As was often the case, he didn’t get credit for the invention. Adams pulled a faded newspaper article from her archive.
“It says a doctor came to visit and was so impressed with it, and a couple months later that invention was patented by someone else,” she said. “It’s really kind of a sad story. He didn’t get the credit where credit was due when he was alive.”

Jones was driven to solve mechanical and electrical problems and often asked for only small payments for his inventions. He also built a radio transmitter, a very early version of a snowmobile and the first fire siren in Hallock.
He built and raced cars on dirt tracks across the Midwest with support from local businesses.
When Jones built a system for the Hallock movie theater to improve the quality of sound in the early talking pictures, it caught the attention of Minneapolis businessman Joseph Numero. He recruited Jones to work at his company and later started Thermo King after Jones invented the portable refrigeration system.
‘We benefit every day’
Adams said that Jones seemed to find a level of respect in this rural very white town. She pulled out a letter Jones wrote while in the Army during World War I.
“In one of the letters we have here, he referred to Hallock as God’s country. And I think that people really welcomed him into this area,” she said.

In a 1949 Saturday Evening Post article about Jones, the reporter wrote that Jones remembered Hallock with special gratitude.
“I think moving to Hallock was transformative for Frederick McKinley Jones. Hallock only had about 1,000 people when he moved there, and they were all white. But people were drawn to Jones, I think because of his genius,” said Bill Convery, director of research at the Minnesota Historical Society.
That doesn’t mean Jones did not face discrimination, “but he had such a powerful personality, and he had such great ideas that I think people found it relatively easy to look past their prejudices to see the potential of what Jones represented,” said Convery.
In Hallock, Adams said even Jones’ friends were sensitive to racial boundaries.
“Cliff Bouvette (newspaper editor's son) was his friend, but he didn’t like the idea that he married a white woman in Hallock, which I found interesting, because you’d think he would want to support him, but I suppose he was worried what people would say,” she said.

* _RECORDED DATA_
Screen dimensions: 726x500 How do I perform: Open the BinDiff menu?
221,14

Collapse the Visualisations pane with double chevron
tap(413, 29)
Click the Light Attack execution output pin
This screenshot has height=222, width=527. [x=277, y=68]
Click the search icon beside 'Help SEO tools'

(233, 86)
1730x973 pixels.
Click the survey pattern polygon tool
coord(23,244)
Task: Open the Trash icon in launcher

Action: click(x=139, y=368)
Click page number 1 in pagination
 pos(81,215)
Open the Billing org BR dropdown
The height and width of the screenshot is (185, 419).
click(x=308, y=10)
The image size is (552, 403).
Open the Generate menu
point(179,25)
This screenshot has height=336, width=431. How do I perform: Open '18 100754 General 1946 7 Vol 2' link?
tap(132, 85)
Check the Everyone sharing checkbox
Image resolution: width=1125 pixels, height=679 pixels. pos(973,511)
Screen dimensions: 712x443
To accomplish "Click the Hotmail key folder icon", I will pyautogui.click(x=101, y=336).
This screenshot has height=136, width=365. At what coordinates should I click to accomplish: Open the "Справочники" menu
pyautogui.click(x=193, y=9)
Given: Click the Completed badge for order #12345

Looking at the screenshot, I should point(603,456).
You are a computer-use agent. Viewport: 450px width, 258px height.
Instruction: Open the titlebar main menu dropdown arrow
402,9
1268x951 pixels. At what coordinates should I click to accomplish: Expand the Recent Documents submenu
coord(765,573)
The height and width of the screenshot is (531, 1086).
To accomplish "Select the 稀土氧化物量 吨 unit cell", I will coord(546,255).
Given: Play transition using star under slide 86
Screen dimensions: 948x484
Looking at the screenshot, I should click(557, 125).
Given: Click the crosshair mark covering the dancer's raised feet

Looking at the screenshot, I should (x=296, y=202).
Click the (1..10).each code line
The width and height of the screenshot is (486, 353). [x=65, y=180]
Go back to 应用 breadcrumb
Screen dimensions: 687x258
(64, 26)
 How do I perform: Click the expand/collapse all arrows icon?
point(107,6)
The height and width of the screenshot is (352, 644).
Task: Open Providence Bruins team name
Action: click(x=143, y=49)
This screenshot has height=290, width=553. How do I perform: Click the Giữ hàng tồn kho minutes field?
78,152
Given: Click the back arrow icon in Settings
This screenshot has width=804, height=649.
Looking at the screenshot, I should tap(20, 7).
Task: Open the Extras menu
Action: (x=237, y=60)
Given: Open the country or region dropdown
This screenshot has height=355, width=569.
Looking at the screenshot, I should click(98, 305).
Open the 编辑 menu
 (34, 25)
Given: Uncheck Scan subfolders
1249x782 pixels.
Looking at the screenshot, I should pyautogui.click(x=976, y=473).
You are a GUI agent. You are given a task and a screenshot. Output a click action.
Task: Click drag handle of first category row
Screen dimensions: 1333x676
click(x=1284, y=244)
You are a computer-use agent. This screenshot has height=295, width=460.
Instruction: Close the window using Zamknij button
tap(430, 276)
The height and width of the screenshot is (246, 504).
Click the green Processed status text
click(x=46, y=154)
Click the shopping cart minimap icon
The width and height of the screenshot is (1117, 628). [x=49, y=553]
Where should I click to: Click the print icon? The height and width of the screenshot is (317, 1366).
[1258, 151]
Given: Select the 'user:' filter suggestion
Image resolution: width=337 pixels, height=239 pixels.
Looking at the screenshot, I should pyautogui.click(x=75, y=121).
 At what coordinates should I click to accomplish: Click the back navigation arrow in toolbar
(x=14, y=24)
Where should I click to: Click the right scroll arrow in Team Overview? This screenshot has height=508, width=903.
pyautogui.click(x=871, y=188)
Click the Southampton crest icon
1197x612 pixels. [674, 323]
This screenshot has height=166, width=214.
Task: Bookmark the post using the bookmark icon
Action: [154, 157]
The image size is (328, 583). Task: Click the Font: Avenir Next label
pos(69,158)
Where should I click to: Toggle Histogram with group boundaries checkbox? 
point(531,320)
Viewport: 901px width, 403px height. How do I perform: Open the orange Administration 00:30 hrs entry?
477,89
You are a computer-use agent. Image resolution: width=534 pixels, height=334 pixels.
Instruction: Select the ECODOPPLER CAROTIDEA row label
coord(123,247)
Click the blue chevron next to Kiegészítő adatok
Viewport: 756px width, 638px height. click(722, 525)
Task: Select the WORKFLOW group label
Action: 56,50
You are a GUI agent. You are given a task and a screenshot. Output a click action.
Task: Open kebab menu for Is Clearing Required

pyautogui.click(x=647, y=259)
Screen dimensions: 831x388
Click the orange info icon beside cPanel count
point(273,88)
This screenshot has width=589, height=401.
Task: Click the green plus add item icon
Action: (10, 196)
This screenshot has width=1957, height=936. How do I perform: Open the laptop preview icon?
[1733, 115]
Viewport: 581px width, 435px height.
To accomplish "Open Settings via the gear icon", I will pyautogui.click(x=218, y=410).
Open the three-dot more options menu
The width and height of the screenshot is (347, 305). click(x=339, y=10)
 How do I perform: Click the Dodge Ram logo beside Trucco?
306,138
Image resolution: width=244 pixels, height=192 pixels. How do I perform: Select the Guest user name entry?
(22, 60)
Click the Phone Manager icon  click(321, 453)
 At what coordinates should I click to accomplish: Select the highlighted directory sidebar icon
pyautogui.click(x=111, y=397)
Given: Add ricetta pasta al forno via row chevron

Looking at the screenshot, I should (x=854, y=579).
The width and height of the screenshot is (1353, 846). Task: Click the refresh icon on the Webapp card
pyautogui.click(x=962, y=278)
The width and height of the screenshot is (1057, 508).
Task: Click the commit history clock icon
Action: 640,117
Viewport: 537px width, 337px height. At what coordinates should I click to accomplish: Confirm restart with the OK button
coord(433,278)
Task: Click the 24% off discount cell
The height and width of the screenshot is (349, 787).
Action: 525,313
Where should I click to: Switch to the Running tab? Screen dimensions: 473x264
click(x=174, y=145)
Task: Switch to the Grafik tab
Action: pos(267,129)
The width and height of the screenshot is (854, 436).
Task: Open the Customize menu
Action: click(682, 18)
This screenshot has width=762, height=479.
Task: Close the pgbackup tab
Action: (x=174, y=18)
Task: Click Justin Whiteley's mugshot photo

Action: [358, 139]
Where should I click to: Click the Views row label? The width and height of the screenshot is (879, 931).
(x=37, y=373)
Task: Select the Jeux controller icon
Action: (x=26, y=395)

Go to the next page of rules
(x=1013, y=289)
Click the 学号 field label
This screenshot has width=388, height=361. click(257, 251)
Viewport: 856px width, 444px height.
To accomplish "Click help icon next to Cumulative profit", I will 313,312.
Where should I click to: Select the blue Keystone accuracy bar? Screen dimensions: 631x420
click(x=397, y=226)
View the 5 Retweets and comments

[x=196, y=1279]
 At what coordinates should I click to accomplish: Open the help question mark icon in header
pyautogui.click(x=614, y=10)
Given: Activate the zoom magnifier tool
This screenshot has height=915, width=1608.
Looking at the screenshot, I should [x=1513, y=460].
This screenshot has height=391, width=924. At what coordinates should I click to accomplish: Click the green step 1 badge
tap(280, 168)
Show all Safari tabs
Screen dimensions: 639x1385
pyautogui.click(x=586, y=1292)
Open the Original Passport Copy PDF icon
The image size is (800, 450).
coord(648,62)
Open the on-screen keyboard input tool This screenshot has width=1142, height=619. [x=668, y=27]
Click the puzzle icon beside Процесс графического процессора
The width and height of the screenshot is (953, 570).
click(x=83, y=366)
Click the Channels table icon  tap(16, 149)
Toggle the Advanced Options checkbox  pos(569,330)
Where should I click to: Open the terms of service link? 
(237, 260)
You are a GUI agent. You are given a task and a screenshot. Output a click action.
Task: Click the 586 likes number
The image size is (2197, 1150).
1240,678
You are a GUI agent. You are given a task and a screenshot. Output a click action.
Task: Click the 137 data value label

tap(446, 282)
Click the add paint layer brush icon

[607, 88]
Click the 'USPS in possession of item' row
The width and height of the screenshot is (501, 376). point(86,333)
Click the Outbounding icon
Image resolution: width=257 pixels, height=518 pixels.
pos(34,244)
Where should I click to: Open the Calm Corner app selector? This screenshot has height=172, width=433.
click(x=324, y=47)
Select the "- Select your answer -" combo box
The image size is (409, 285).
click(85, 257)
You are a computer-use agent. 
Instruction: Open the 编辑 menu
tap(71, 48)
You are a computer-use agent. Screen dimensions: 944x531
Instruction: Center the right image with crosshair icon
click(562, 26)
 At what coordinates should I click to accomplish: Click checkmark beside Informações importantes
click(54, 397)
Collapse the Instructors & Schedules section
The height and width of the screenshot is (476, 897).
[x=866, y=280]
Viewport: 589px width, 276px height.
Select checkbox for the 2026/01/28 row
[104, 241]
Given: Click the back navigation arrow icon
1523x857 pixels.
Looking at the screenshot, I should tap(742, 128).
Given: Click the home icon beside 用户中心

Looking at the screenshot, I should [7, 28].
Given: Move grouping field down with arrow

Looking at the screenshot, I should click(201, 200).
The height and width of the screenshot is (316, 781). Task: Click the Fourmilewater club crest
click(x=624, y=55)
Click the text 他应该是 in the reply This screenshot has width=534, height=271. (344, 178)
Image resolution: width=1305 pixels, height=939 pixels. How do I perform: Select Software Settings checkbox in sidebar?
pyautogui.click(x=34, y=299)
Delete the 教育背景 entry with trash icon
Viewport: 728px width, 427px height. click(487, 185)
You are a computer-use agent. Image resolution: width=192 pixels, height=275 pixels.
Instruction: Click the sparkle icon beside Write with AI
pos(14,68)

* _TASK 1_
Answer these questions from the article about Frederick McKinley Jones:
(a) What did Jones build for the Hallock movie theater?
(b) Who recruited Jones to work at his company?
(c) About how many people lived in Hallock when Jones moved there?
* _TASK 2_
Please decide whether each statement agrees with the article about Frederick McKinley Jones, answering yes or no and quoting the words that settle it:
(a) Jones built the first fire siren in Hallock.
(b) Jones wrote the letter calling Hallock God's country while serving in the Navy.
(c) Jones usually demanded large payments for his inventions.

* _CORRECT ANSWER 1_
(a) A system to improve the quality of sound in the early talking pictures.
(b) Minneapolis businessman Joseph Numero.
(c) About 1,000.

* _CORRECT ANSWER 2_
(a) Yes: "the first fire siren in Hallock"
(b) No: "while in the Army during World War I"
(c) No: "often asked for only small payments for his inventions"